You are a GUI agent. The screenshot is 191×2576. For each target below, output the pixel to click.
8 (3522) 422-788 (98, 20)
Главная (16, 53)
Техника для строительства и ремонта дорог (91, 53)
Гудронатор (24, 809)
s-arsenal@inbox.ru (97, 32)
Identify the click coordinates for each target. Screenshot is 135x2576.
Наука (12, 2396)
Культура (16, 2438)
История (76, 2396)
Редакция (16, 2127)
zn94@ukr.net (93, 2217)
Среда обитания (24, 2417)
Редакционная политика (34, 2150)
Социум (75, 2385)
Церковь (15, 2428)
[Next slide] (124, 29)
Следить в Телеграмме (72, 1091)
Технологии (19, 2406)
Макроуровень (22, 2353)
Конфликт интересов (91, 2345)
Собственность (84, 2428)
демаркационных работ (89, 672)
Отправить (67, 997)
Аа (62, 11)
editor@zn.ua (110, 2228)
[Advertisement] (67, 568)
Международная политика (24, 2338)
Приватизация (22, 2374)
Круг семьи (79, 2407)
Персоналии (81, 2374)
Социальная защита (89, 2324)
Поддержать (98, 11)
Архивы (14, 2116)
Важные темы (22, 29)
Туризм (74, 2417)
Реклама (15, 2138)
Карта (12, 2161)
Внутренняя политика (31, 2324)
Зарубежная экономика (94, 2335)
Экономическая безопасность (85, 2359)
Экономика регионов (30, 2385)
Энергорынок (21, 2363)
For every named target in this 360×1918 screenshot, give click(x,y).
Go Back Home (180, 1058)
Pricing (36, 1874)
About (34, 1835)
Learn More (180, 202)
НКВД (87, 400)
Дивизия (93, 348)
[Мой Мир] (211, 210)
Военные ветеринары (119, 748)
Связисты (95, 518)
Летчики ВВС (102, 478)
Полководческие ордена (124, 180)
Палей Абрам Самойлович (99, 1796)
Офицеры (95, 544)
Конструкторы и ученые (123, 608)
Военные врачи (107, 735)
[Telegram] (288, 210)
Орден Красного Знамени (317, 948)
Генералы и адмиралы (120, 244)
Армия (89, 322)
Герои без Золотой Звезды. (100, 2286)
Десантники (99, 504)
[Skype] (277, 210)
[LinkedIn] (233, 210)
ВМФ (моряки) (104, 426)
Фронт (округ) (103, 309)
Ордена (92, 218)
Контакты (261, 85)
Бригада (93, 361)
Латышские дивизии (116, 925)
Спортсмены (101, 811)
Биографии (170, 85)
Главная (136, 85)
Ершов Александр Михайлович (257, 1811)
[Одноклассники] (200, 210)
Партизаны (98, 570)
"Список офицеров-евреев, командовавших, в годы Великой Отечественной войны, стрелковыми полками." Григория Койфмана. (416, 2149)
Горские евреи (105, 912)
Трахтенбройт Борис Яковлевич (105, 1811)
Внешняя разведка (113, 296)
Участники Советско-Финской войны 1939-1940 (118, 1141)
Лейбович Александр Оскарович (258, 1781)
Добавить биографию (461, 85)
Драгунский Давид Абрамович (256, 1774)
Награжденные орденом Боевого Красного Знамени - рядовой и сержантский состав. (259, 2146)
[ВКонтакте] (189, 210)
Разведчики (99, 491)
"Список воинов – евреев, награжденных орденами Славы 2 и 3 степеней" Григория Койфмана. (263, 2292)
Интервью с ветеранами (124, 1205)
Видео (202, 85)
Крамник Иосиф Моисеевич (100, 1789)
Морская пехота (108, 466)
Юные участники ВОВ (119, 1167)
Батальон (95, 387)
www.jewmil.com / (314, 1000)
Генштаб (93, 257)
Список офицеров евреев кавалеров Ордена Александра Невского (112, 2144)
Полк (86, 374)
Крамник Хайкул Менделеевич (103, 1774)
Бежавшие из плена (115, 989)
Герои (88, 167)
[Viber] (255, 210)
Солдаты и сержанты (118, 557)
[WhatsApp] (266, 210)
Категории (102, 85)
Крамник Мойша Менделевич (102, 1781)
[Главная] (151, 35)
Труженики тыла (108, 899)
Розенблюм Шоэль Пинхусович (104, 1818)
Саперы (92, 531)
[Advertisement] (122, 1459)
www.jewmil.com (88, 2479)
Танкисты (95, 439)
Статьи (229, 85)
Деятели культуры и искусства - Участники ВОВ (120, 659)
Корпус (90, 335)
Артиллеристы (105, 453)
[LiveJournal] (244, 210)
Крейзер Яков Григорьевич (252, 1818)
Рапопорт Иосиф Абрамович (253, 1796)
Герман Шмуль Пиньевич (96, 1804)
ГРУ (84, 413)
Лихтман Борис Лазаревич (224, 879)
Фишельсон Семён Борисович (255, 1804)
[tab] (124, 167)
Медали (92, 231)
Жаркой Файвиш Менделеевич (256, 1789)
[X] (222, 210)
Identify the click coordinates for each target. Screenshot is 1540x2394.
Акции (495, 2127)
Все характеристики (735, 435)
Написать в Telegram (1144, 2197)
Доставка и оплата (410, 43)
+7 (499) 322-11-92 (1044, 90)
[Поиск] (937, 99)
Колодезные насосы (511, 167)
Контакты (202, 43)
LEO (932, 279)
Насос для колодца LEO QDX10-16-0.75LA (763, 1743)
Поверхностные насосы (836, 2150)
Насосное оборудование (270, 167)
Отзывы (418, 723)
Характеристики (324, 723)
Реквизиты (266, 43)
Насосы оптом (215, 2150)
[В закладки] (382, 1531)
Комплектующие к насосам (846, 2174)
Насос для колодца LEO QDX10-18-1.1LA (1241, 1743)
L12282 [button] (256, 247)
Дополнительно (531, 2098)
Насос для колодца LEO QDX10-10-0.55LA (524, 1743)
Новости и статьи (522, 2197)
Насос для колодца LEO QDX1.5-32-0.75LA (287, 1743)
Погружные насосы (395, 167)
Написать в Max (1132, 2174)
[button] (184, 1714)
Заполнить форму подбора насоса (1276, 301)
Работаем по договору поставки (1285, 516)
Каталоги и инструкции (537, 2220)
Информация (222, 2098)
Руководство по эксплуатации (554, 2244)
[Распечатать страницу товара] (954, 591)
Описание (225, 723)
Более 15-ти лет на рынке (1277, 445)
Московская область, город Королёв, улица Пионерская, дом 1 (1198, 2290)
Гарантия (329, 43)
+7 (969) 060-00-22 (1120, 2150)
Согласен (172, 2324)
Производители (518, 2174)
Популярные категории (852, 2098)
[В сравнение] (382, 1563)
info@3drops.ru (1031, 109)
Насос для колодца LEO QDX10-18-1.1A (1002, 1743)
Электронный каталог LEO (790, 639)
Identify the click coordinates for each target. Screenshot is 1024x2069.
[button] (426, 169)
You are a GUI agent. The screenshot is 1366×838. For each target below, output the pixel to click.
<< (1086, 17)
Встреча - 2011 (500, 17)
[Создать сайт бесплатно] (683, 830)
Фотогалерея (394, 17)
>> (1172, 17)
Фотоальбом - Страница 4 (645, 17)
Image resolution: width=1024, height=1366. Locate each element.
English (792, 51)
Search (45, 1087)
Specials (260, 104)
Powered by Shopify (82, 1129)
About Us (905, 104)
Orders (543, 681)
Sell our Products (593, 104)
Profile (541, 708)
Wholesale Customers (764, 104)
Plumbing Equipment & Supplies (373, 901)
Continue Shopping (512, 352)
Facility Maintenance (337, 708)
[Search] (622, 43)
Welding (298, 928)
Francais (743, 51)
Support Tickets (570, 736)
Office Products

• **Problem requirements**:
To complete this exercise, set down every line above exactly once more.

• **Problem solution**:
You are a GUI agent. The screenshot is 191×2576. For each target below, output the pixel to click.
8 (3522) 422-788 (98, 20)
Главная (16, 53)
Техника для строительства и ремонта дорог (91, 53)
Гудронатор (24, 809)
s-arsenal@inbox.ru (97, 32)
Identify the click coordinates for each target. Screenshot is 135x2576.
Наука (12, 2396)
Культура (16, 2438)
История (76, 2396)
Редакция (16, 2127)
zn94@ukr.net (93, 2217)
Среда обитания (24, 2417)
Редакционная политика (34, 2150)
Социум (75, 2385)
Церковь (15, 2428)
[Next slide] (124, 29)
Следить в Телеграмме (72, 1091)
Технологии (19, 2406)
Макроуровень (22, 2353)
Конфликт интересов (91, 2345)
Собственность (84, 2428)
демаркационных работ (89, 672)
Отправить (67, 997)
Аа (62, 11)
editor@zn.ua (110, 2228)
[Advertisement] (67, 568)
Международная политика (24, 2338)
Приватизация (22, 2374)
Круг семьи (79, 2407)
Персоналии (81, 2374)
Социальная защита (89, 2324)
Поддержать (98, 11)
Архивы (14, 2116)
Важные темы (22, 29)
Туризм (74, 2417)
Реклама (15, 2138)
Карта (12, 2161)
Внутренняя политика (31, 2324)
Зарубежная экономика (94, 2335)
Экономическая безопасность (85, 2359)
Экономика регионов (30, 2385)
Энергорынок (21, 2363)
For every named target in this 360×1918 screenshot, give click(x,y).
Go Back Home (180, 1058)
Pricing (36, 1874)
About (34, 1835)
Learn More (180, 202)
НКВД (87, 400)
Дивизия (93, 348)
[Мой Мир] (211, 210)
Военные ветеринары (119, 748)
Связисты (95, 518)
Летчики ВВС (102, 478)
Полководческие ордена (124, 180)
Палей Абрам Самойлович (99, 1796)
Офицеры (95, 544)
Конструкторы и ученые (123, 608)
Военные врачи (107, 735)
[Telegram] (288, 210)
Орден Красного Знамени (317, 948)
Генералы и адмиралы (120, 244)
Армия (89, 322)
Герои без Золотой Звезды. (100, 2286)
Десантники (99, 504)
[Skype] (277, 210)
[LinkedIn] (233, 210)
ВМФ (моряки) (104, 426)
Фронт (округ) (103, 309)
Ордена (92, 218)
Контакты (261, 85)
Бригада (93, 361)
Латышские дивизии (116, 925)
Спортсмены (101, 811)
Биографии (170, 85)
Главная (136, 85)
Ершов Александр Михайлович (257, 1811)
[Одноклассники] (200, 210)
Партизаны (98, 570)
"Список офицеров-евреев, командовавших, в годы Великой Отечественной войны, стрелковыми полками." Григория Койфмана. (416, 2149)
Горские евреи (105, 912)
Трахтенбройт Борис Яковлевич (105, 1811)
Внешняя разведка (113, 296)
Участники Советско-Финской войны 1939-1940 (118, 1141)
Лейбович Александр Оскарович (258, 1781)
Добавить биографию (461, 85)
Драгунский Давид Абрамович (256, 1774)
Награжденные орденом Боевого Красного Знамени - рядовой и сержантский состав. (259, 2146)
[ВКонтакте] (189, 210)
Разведчики (99, 491)
"Список воинов – евреев, награжденных орденами Славы 2 и 3 степеней" Григория Койфмана. (263, 2292)
Интервью с ветеранами (124, 1205)
Видео (202, 85)
Крамник Иосиф Моисеевич (100, 1789)
Морская пехота (108, 466)
Юные участники ВОВ (119, 1167)
Батальон (95, 387)
www.jewmil.com / (314, 1000)
Генштаб (93, 257)
Список офицеров евреев кавалеров Ордена Александра Невского (112, 2144)
Полк (86, 374)
Крамник Хайкул Менделеевич (103, 1774)
Бежавшие из плена (115, 989)
Герои (88, 167)
[Viber] (255, 210)
Солдаты и сержанты (118, 557)
[WhatsApp] (266, 210)
Категории (102, 85)
Крамник Мойша Менделевич (102, 1781)
[Главная] (151, 35)
Труженики тыла (108, 899)
Розенблюм Шоэль Пинхусович (104, 1818)
Саперы (92, 531)
[Advertisement] (122, 1459)
www.jewmil.com (88, 2479)
Танкисты (95, 439)
Статьи (229, 85)
Деятели культуры и искусства - Участники ВОВ (120, 659)
Корпус (90, 335)
Артиллеристы (105, 453)
[LiveJournal] (244, 210)
Крейзер Яков Григорьевич (252, 1818)
Рапопорт Иосиф Абрамович (253, 1796)
Герман Шмуль Пиньевич (96, 1804)
ГРУ (84, 413)
Лихтман Борис Лазаревич (224, 879)
Фишельсон Семён Борисович (255, 1804)
[tab] (124, 167)
Медали (92, 231)
Жаркой Файвиш Менделеевич (256, 1789)
[X] (222, 210)
Identify the click coordinates for each target. Screenshot is 1540x2394.
Акции (495, 2127)
Все характеристики (735, 435)
Написать в Telegram (1144, 2197)
Доставка и оплата (410, 43)
+7 (499) 322-11-92 (1044, 90)
[Поиск] (937, 99)
Колодезные насосы (511, 167)
Контакты (202, 43)
LEO (932, 279)
Насос для колодца LEO QDX10-16-0.75LA (763, 1743)
Поверхностные насосы (836, 2150)
Насосное оборудование (270, 167)
Отзывы (418, 723)
Характеристики (324, 723)
Реквизиты (266, 43)
Насосы оптом (215, 2150)
[В закладки] (382, 1531)
Комплектующие к насосам (846, 2174)
Насос для колодца LEO QDX10-18-1.1LA (1241, 1743)
L12282 [button] (256, 247)
Дополнительно (531, 2098)
Насос для колодца LEO QDX10-10-0.55LA (524, 1743)
Новости и статьи (522, 2197)
Насос для колодца LEO QDX1.5-32-0.75LA (287, 1743)
Погружные насосы (395, 167)
Написать в Max (1132, 2174)
[button] (184, 1714)
Заполнить форму подбора насоса (1276, 301)
Работаем по договору поставки (1285, 516)
Каталоги и инструкции (537, 2220)
Информация (222, 2098)
Руководство по эксплуатации (554, 2244)
[Распечатать страницу товара] (954, 591)
Описание (225, 723)
Более 15-ти лет на рынке (1277, 445)
Московская область, город Королёв, улица Пионерская, дом 1 (1198, 2290)
Гарантия (329, 43)
+7 (969) 060-00-22 (1120, 2150)
Согласен (172, 2324)
Производители (518, 2174)
Популярные категории (852, 2098)
[В сравнение] (382, 1563)
info@3drops.ru (1031, 109)
Насос для колодца LEO QDX10-18-1.1A (1002, 1743)
Электронный каталог LEO (790, 639)
Identify the click coordinates for each target. Screenshot is 1024x2069.
[button] (426, 169)
You are a GUI agent. The screenshot is 1366×838. For each target below, output the pixel to click.
<< (1086, 17)
Встреча - 2011 (500, 17)
[Создать сайт бесплатно] (683, 830)
Фотогалерея (394, 17)
>> (1172, 17)
Фотоальбом - Страница 4 (645, 17)
Image resolution: width=1024, height=1366. Locate each element.
English (792, 51)
Search (45, 1087)
Specials (260, 104)
Powered by Shopify (82, 1129)
About Us (905, 104)
Orders (543, 681)
Sell our Products (593, 104)
Profile (541, 708)
Wholesale Customers (764, 104)
Plumbing Equipment & Supplies (373, 901)
Continue Shopping (512, 352)
Facility Maintenance (337, 708)
[Search] (622, 43)
Welding (298, 928)
Francais (743, 51)
Support Tickets (570, 736)
Office Products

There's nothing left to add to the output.